Last Updated: Friday, 19 September 2014, 13:55 GMT

Mexican police reporter missing in Veracruz

Publisher Committee to Protect Journalists
Publication Date 29 September 2011
Cite as Committee to Protect Journalists, Mexican police reporter missing in Veracruz, 29 September 2011, available at: http://www.refworld.org/docid/4e9c1fad1a.html [accessed 22 September 2014]
DisclaimerThis is not a UNHCR publication. UNHCR is not responsible for, nor does it necessarily endorse, its content. Any views expressed are solely those of the author or publisher and do not necessarily reflect those of UNHCR, the United Nations or its Member States.

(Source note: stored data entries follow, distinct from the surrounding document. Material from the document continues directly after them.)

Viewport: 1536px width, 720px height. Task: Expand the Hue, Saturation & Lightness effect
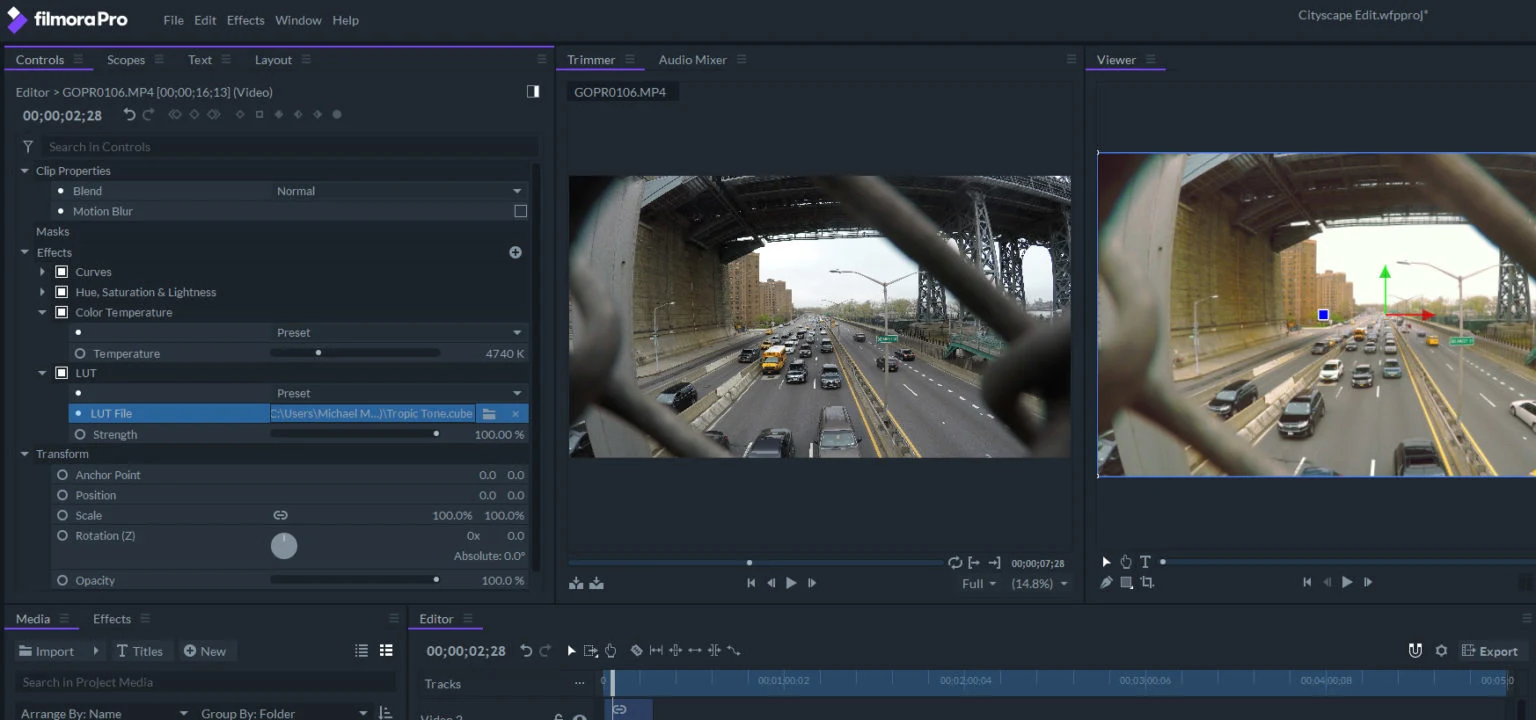point(42,292)
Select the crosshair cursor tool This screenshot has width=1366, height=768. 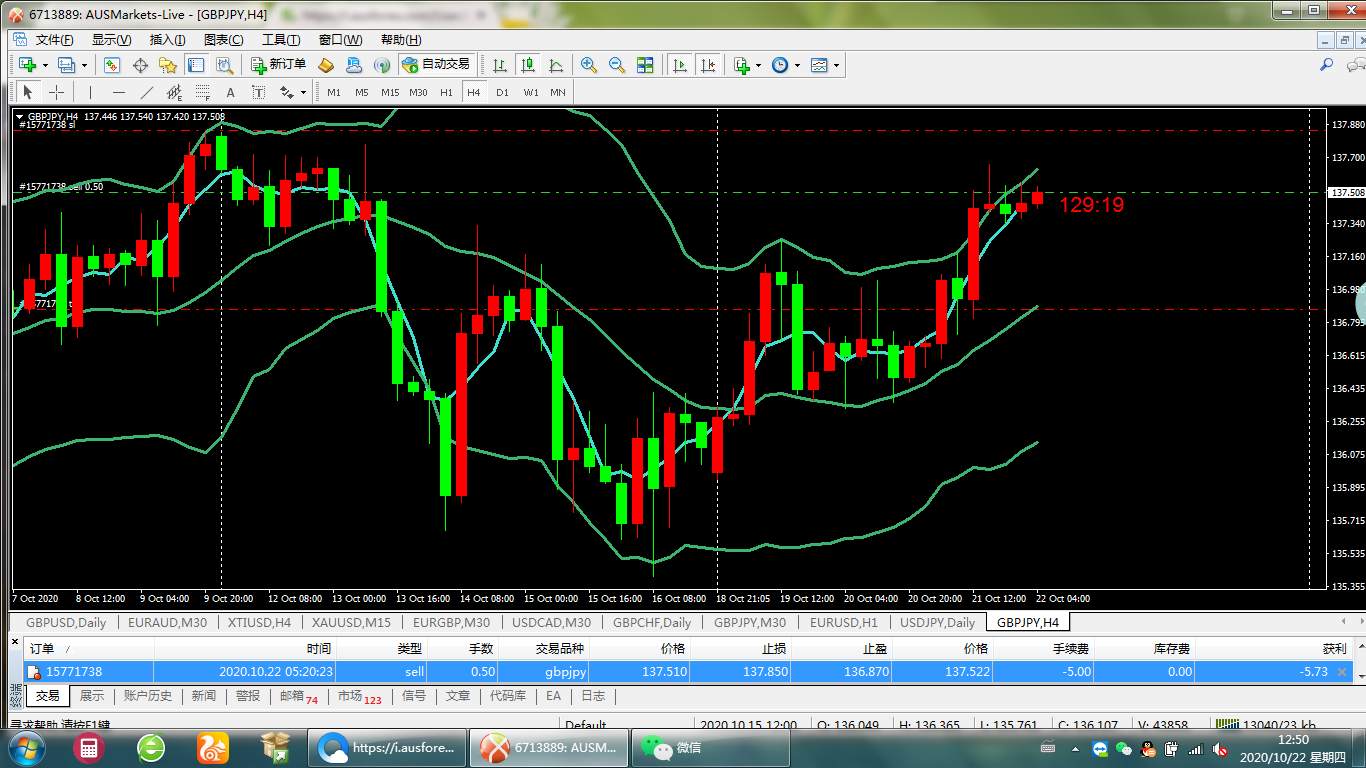(57, 92)
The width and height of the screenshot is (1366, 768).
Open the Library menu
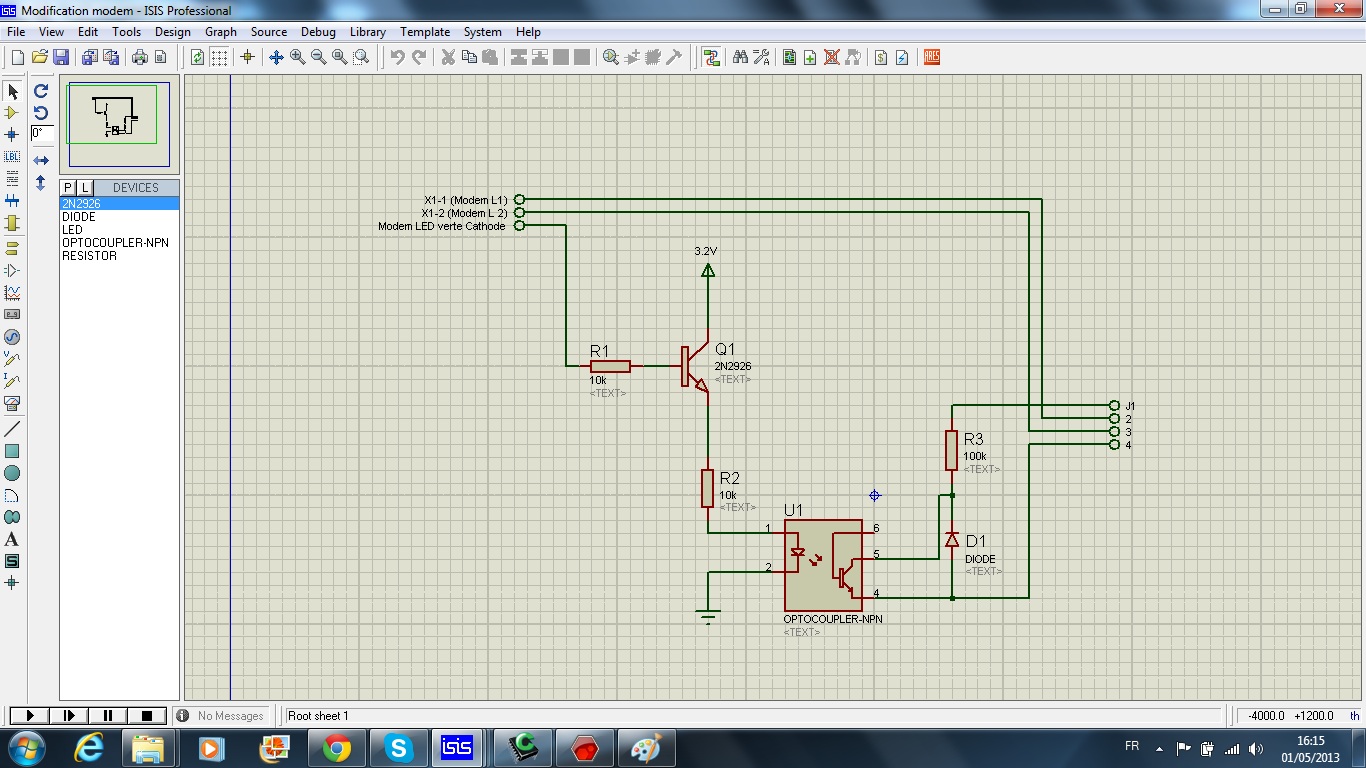pos(367,32)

New York, September 29, 2011 – The Committee to Protect Journalists is concerned by reports that Mexican journalist Manuel Gabriel Fonseca Hernández has gone missing from the city of Acayucán, in Veracruz state. Fonseca's friends first reported him missing on September 20, police records show.

Fonseca, 18, covers the police beat for the daily El Mañanero. Federal authorities say the local police in this region are widely controlled by organized crime groups, news reports said. Many journalists tailor their reporting so as to not offend crime bosses or political allies, local journalists told CPJ.

"We call on Mexican authorities to find Manuel Gabriel Fonseca Hernández and bring him to safety," said Carlos Lauría, CPJ's senior coordinator for the Americas. "Mexican authorities must ensure that journalists can work without fear of reprisal."

Journalists said they have not been able to reach Fonseca on his cell phone, the local press reported. One journalist told the police that she received a garbled text message from Fonseca's number, but was not able to reach him when she tried calling.

Sources told CPJ that Fonseca's disappearance is deepening the fear in a state where four journalists have already been killed so far this year. Many journalists have fled or gone into hiding, CPJ research shows. Drug-related violence now makes Mexico one of the world's most dangerous countries for the press, according to CPJ research.